Small wonder the global anti-ageing market was valued at around US$62 billion in 2021, a figure expected to rise to US$93 billion by 2027, and that the NMN market alone is forecast to be worth US$1.19 billion by 2028.
Research on the effects of NMN supplements is under way, but more studies are needed.
Hong Kong-based doctor Laurena Law says companies marketing NMN supplements are able to sell them over the counter and online in Hong Kong as long as they do not make any claims about them treating diseases.
In Australia, where Law trained, NMN supplements are available after a clinical consultation with a health practitioner.
Biotech and pharmaceutical companies have been quick to jump on the NMN bandwagon, some with scant concern for quality control.
Tests conducted earlier this year on more than a dozen commercially available NMN supplements in Singapore found most did not live up to the claims made on their labels.
Many fell far short: three were found to contain no NMN, and six contained between 20 and 99.2 per cent less than they claimed to.
A lot of supplement labels make false claims about ingredients. One study found 89 per cent of labels did not list them accurately and that 12 per cent of products contained ingredients prohibited by medicines regulator the US Food and Drug Administration (FDA).

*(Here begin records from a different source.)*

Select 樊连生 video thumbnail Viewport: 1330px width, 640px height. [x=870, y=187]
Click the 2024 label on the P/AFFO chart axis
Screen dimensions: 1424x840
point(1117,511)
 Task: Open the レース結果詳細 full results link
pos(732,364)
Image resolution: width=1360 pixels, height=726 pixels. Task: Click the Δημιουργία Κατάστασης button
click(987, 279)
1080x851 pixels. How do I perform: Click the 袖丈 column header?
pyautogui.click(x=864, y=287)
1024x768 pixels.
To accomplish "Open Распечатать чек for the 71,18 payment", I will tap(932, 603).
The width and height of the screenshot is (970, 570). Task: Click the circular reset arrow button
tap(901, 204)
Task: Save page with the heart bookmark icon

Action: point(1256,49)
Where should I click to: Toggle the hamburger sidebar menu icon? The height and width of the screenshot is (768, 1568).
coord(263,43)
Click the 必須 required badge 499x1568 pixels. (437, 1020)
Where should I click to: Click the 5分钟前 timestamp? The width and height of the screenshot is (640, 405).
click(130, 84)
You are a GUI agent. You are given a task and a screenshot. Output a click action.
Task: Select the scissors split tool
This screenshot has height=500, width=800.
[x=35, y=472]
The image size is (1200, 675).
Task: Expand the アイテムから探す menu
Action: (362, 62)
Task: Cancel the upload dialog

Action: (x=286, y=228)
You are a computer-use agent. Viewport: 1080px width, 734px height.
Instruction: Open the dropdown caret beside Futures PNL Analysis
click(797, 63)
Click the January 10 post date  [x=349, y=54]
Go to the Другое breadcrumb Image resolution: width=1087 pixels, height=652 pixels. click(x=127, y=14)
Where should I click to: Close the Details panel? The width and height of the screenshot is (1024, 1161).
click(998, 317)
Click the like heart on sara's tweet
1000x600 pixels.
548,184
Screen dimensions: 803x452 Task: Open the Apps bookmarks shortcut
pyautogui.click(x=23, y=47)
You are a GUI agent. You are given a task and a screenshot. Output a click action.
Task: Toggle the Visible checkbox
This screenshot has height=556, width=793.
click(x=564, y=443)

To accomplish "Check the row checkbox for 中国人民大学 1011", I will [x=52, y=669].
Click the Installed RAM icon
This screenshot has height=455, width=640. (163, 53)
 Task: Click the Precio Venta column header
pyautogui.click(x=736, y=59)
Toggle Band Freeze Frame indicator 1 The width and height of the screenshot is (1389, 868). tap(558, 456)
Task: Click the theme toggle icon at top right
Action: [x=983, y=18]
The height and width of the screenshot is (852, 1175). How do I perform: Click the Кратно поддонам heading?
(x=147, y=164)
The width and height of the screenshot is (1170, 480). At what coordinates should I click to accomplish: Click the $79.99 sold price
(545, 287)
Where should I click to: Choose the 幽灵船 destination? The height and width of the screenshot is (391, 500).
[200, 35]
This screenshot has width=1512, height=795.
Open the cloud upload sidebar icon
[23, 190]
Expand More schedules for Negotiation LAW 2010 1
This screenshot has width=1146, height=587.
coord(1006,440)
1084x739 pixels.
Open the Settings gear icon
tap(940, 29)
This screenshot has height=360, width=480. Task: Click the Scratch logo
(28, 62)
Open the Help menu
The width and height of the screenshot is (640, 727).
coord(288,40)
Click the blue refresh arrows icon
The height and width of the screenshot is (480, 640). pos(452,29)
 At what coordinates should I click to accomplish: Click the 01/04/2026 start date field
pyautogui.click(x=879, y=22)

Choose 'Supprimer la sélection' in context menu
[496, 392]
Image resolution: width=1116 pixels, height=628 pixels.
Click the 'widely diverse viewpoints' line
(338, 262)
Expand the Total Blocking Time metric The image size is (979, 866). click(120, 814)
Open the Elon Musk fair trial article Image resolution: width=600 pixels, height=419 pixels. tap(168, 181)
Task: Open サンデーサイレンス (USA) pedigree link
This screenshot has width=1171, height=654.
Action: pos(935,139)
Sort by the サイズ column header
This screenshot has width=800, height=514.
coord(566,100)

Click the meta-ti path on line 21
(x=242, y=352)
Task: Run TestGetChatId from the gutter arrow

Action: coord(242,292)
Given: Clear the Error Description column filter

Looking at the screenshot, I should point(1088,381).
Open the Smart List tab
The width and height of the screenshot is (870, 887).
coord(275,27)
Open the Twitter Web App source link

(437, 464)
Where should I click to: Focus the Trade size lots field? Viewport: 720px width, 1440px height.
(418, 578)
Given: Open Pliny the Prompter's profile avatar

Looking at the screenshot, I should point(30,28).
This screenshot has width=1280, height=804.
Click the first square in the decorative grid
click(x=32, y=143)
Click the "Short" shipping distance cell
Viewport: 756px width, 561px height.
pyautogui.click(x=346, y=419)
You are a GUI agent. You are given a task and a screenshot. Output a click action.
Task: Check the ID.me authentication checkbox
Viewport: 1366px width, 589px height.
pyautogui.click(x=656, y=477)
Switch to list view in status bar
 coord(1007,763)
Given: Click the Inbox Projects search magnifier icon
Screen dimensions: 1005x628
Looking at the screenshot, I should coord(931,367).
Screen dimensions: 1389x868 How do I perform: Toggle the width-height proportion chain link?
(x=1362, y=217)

This is not why the FDA banned NMN as a dietary supplement in the US in December, 2022, however; the agency said claims made about NMN’s ability to treat, mitigate, or prevent diseases were not supported by scientific evidence.
“A product sold as a dietary supplement and represented explicitly or implicitly for treatment, prevention, or cure of a specific disease or class of diseases meets the definition of a drug and is subject to regulation as a drug,” the agency states on its website.
How NMN is believed to work
Dr David Sinclair, a professor of genetics at Harvard Medical School, has researched NMN extensively, studying its potential benefits for longevity, brain and heart health, sleep, diabetes, liver conditions and athletic performance.
In 2013, more than a century after NAD was first identified, Sinclair published a paper in the medical journal Cell revealing his findings that giving old mice NMN treatments to increase their NAD levels helped rejuvenate them.
Within one week of treatment, “key biochemical markers of muscle health” in a 22-month-old mouse were at levels similar to those of a six-month-old mouse.
If NMN is the fuel, NAD is the power; it helps our body to perform at its best. Without it, our body does not function or repair itself as well.
Because NAD supports and accelerates cell repair, it may slow the rate of neurodegeneration. It may even protect against inflammatory diseases such as cancer.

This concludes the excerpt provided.